Compilation album by various artists
- Released: August 27, 2008
- Recorded: January – August 2008
- Genre: Hard rock, heavy metal
- Length: 52:39
- Label: SplitScreen Entertainment
- Producer: Various

= Kiss My Ankh =

Kiss My Ankh: A Tribute to Vinnie Vincent is a 2008 tribute album featuring a variety of artists covering songs written (or co-written) by Vinnie Vincent. The album consists of new recordings of songs from Vincent's careers with Kiss and the Vinnie Vincent Invasion.
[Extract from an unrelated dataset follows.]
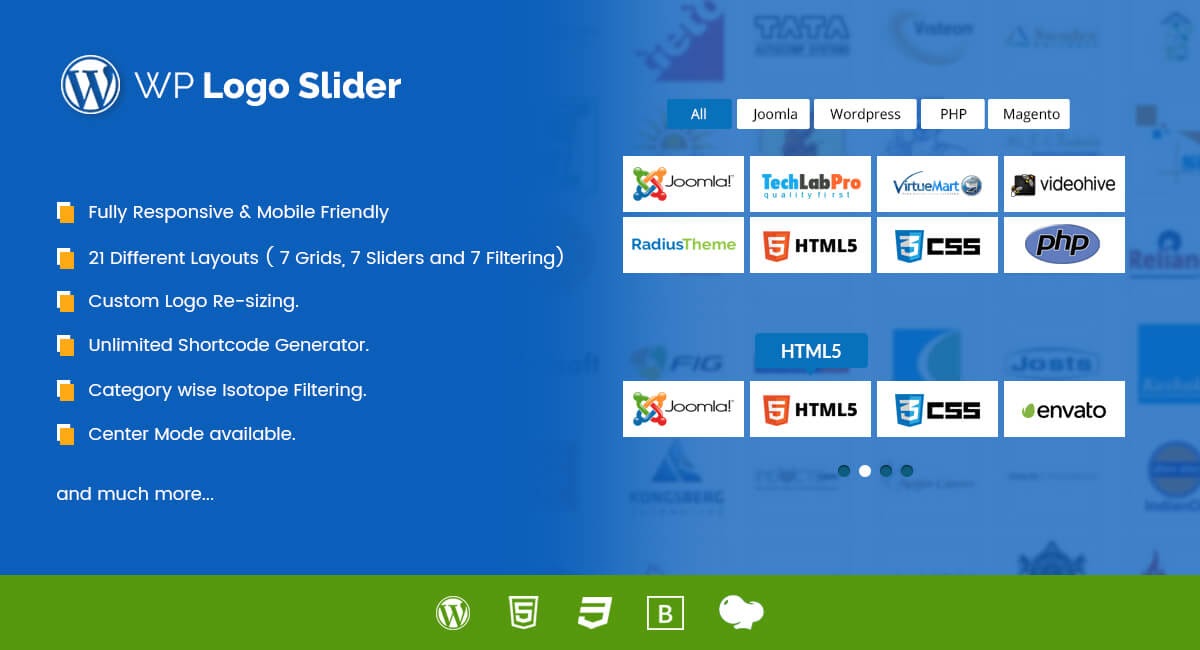This screenshot has width=1200, height=650.
Task: Click the VirtueMart logo in the top row
Action: click(x=936, y=184)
Featured artists include Steve Brown of Trixter, Troy Patrick Farrell of White Lion, T.J. Racer of Nitro, Sheldon Tarsha of Adler's Appetite, Chris Caffery of Savatage and Trans-Siberian Orchestra, Ryan Roxie of the Alice Cooper band, and rock & roll comic C.C. Banana, who performs a parody of the Kiss song "Unholy" (rewritten as a roast of Danger Danger vocalist Ted Poley).

== Track listing ==

| No. | Title | Writer(s) | Artist | Length |
|---|---|---|---|---|
| 1. | "Killer" | Simmons/Vincent | DoubleVirgo | 3:36 |
| 2. | "I Still Love You" | Stanley/Vincent | Gods of Fire | 4:57 |
| 3. | "Lick It Up" | Stanley/Vincent | Future 86 | 4:40 |
| 4. | "A Million to One" | Stanley/Vincent | Steve Brown | 4:04 |
| 5. | "Boyz Are Gonna Rock" | Vincent | Mike Weeks | 5:25 |
| 6. | "Back on the Streets" | Vincent/Freeman | Jazan Wild | 3:57 |
| 7. | "That Time of Year" | Vincent | Adler's Appetite | 4:24 |
| 8. | "Love Kills" | Vincent | Vic Rivera / Kelli McCloud | 5:53 |
| 9. | "Unholy" | Simmons/Vincent | Curse God and Die | 6:58 |
| 10. | "I Just Wanna" | Stanley/Vincent | The Dead Zookeepers | 4:24 |
| 11. | "Shout It Out Loud" | Simmons/Stanley | C.C. Banana (with Chris Caffery) | 3:42 |

== Name ==
The album title is a play on words, combining the phrase "kiss my ass" (also the name of a Kiss tribute album) with a reference to the Egyptian nature of Vinnie Vincent's Kiss character (who wore a golden ankh symbol on his face).